Milosevic to ask Dutch court to challenge his arrest – AFP 12 July 2001

[We have added in red below  further background on some of the points made in this article.]

 

AFP, July 12, 2001
Milosevic to ask Dutch court to challenge his arrest
AMSTERDAM, July 12 (AFP) –
Former Yugoslav president Slobodan Milosevic, awaiting trial before a UN tribunal in The Netherlands for Kosovo war crimes, will ask a Dutch court to rule on whether his arrest in Yugoslavia was legal, a lawyer advising him said Thursday.

Canadian lawyer Christopher Black said the action will be launched “to contest the legality of Milosevic´s arrest in Yugoslavia and the legality of his detention in the UN war crimes tribunal detention unit here in the Netherlands.”

Milosevic has been charged with war crimes and crimes against humanity in connection with the 1998-1999 Serbian crackdown on ethnic Albanians in the southern Serbian province of Kosovo.

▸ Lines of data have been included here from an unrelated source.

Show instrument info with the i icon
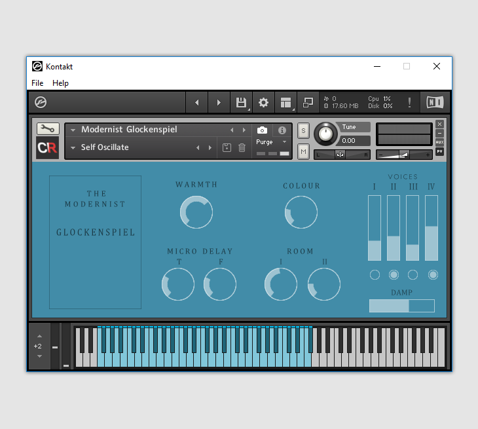The image size is (478, 429). pyautogui.click(x=282, y=130)
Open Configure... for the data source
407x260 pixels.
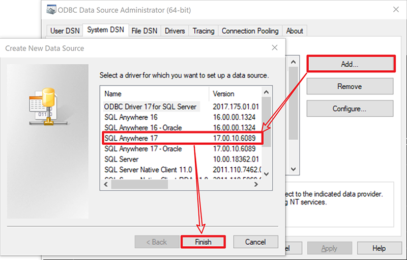350,109
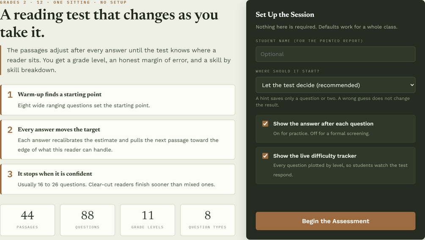Select the Every answer moves the target card
This screenshot has height=240, width=425.
click(118, 139)
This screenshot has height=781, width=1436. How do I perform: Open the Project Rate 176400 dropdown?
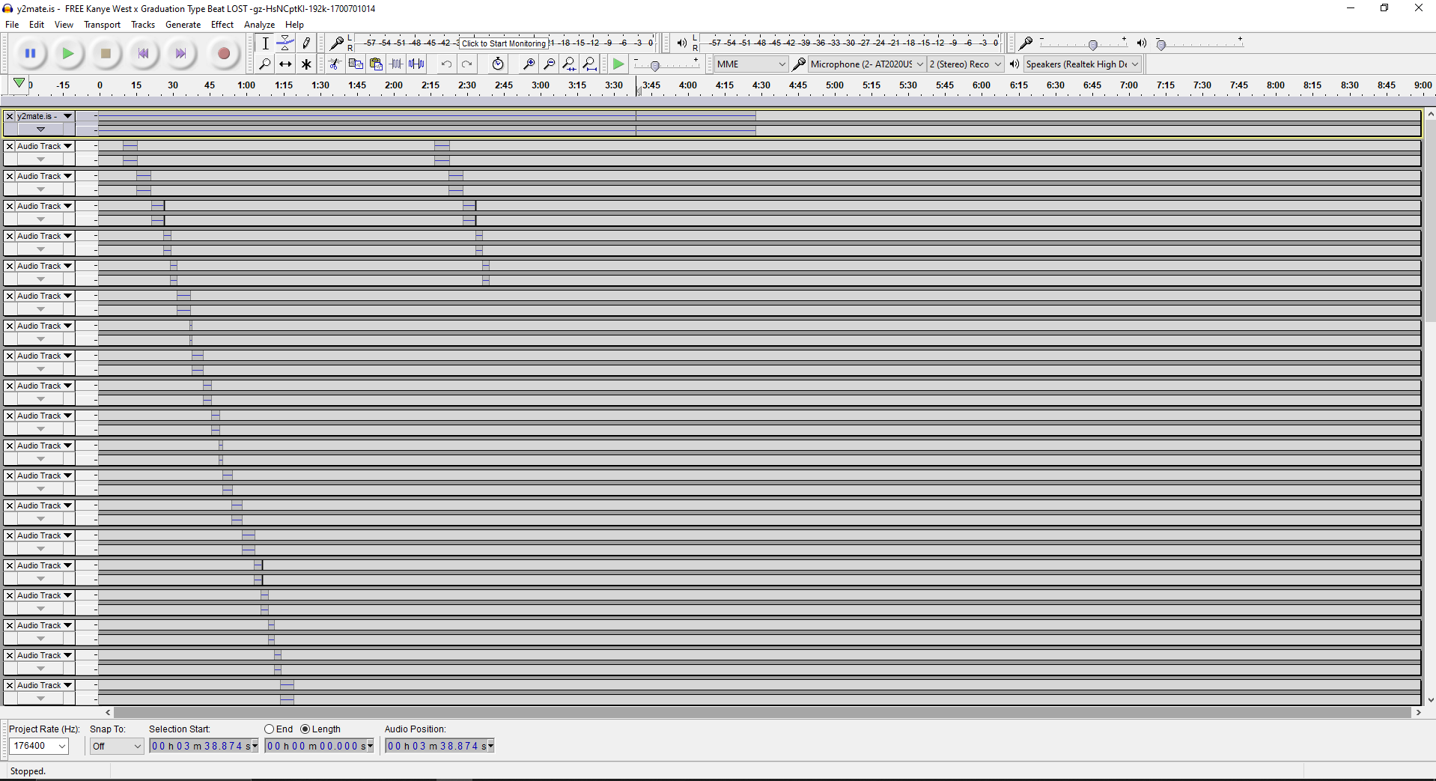pos(39,746)
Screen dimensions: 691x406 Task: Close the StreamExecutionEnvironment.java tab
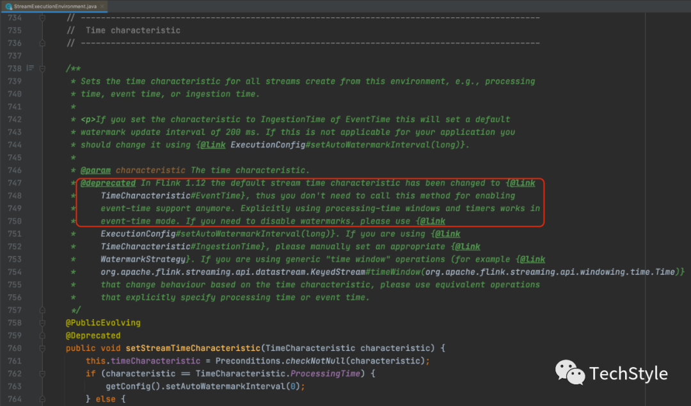102,6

UN prosecutors have said they intend to also indict the former head of state for war crimes committed in Bosnia and Croatia.

Black told a news conference in Amsterdam that the action on behalf of Milosevic would be filed in a Dutch court in a few weeks.

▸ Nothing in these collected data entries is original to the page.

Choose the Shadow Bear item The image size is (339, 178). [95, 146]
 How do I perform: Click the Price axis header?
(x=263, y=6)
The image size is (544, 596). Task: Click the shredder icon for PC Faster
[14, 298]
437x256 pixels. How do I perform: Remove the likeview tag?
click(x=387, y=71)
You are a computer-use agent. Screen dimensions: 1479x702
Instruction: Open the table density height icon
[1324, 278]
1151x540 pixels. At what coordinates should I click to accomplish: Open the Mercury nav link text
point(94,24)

According to Black´s colleague, Andre Tremblay, Dutch law includes a provision that allows a person to contest his detention if during the arrest, the laws of the country where the arrest took place were not respected.
Black, who heads up the legal arm of the International Committee for the Defense of Slobodan Milosevic, called the former president´s transfer to The Hague from Yugoslavia on June 28 an “outright kidnapping”.

Serbian authorities spirited Milosevic out of the country on a plane to The Netherlands after failing to win backing for the extradition either from the constitutional court or their Montenegrin allies in the federal government, who are one-time allies of the old regime.

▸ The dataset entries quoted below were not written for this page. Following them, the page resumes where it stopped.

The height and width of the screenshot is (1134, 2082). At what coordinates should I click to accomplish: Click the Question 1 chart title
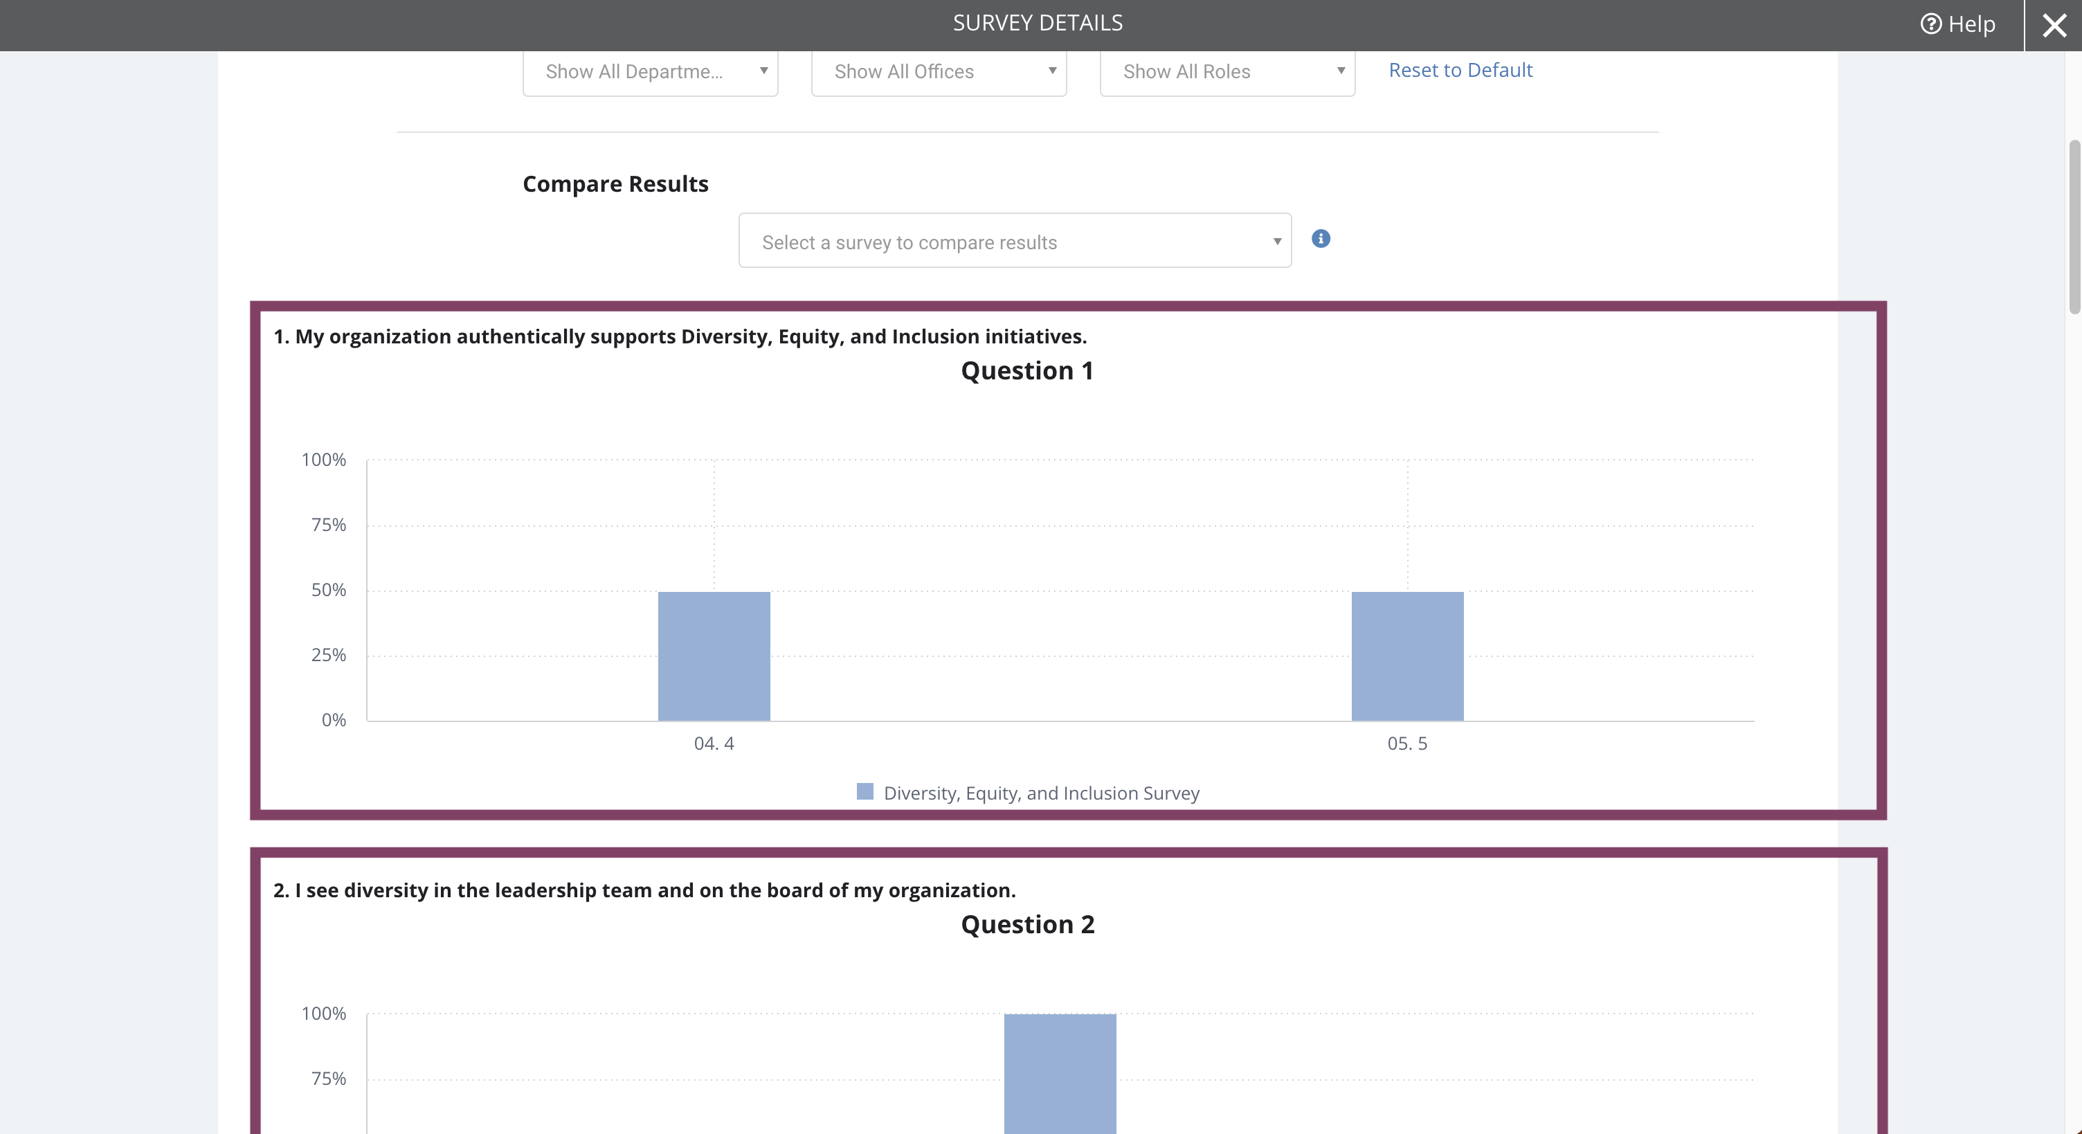coord(1027,371)
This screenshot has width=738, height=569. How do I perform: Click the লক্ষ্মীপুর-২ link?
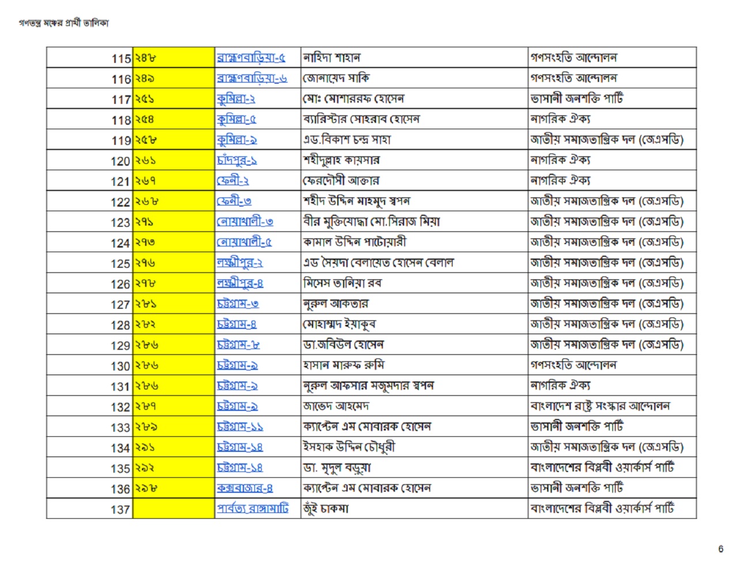coord(240,263)
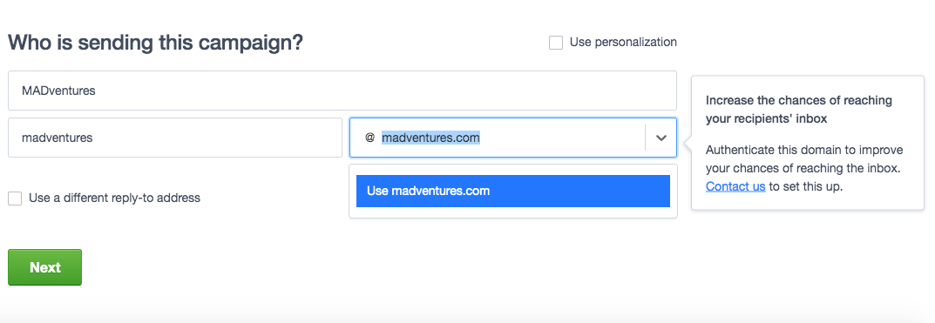Image resolution: width=935 pixels, height=323 pixels.
Task: Click empty space inside the dropdown options panel
Action: pyautogui.click(x=513, y=212)
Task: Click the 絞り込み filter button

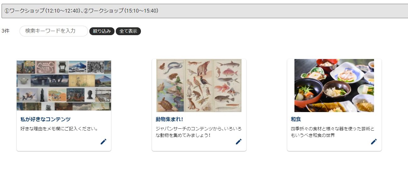Action: (x=102, y=31)
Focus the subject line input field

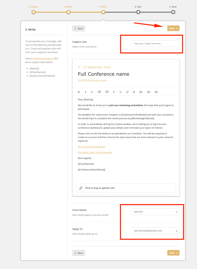tap(155, 44)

Black said the transfer was illegal because Serbian Prime Minister Zoran Djindjic did not have the right to overrule the constitutional court in Belgrade.

The former president was already jailed in Belgrade on corruption charges under domestic law. The government used a legal loophole in the Serbian constitution allowing the republic to override federal decisions if it was in the country´s interest.

Milosevic refused counsel for his hearings before the tribunal at his initial appearance last week, charging that the court is illegal because it was not appointed by the UN General Assembly. [Milosevic’s point was absolutely correct.  In his original advice, UN Secretary-General had made it plain that the UN Charter had no power to create The Hague Tribunal.  This could only be done by an amendment to the Charter agreed by the UN General Assembly, or by an international Treaty.]

The International Criminal Tribunal for the former Yugoslavia (ICTY) was created by the UN Security Council in 1993. [Having already agreed in principle that the creation of an international criminal court for war crimes in Yugoslavia would be a good thing, the key question confronting the Security Council was whether under the UN Charter it had the legal power to create such a court.  In the event they entirely ducked this question, nodding through the resolution on the basis of a paper they had ordered the Secretary-General to write which essentially concluded that it would be appropriate because of  ‘humanitarian urgency’.  This, of course, had no bearing on the legal position – a fact well recognised by the members of the Security Council, most of whom were minuted as saying that they had strong reservations about this false interpretation of Chapter VII of the UN Charter.]

Black said he would ask for Milosevic´s release because the tribunal was created by the Security Council and not the assembly at large.

Tremblay called Milosevic a “political prisoner” and said the Serbian nationalist had “no trust whatsoever in the tribunal”, which he described as the “legal branch of the oppressor”, a veiled reference to the United States.
He said Milosevic had asked Black to act as his agent and instruct the Dutch lawyers launching the legal action. He would not name the Dutch legal team “for security reasons”.

The team will fight the legality of the arrest before the Dutch court, the European Comission and the UN General Assembly, Tremblay said.
Black held a two-hour meeting with Milosevic on Monday.

“He´s quite relaxed and has a clean conscience,” the lawyer said. “He is never going to plead guilty to something he didn´t do and will fight to his last breath to prove he is innocent.”

The Canadian lawyers said their statements “reflect the words and sentiment of Milosevic” as he expressed them during the meeting in the ICTY detention centre.

Black would not say if the former Yugoslav president would continue to represent himself before the ICTY. He added that he was not being paid for his work for Milosevic at the moment and was hoping for financial support from “the Serb diaspora” and from within Yugoslavia.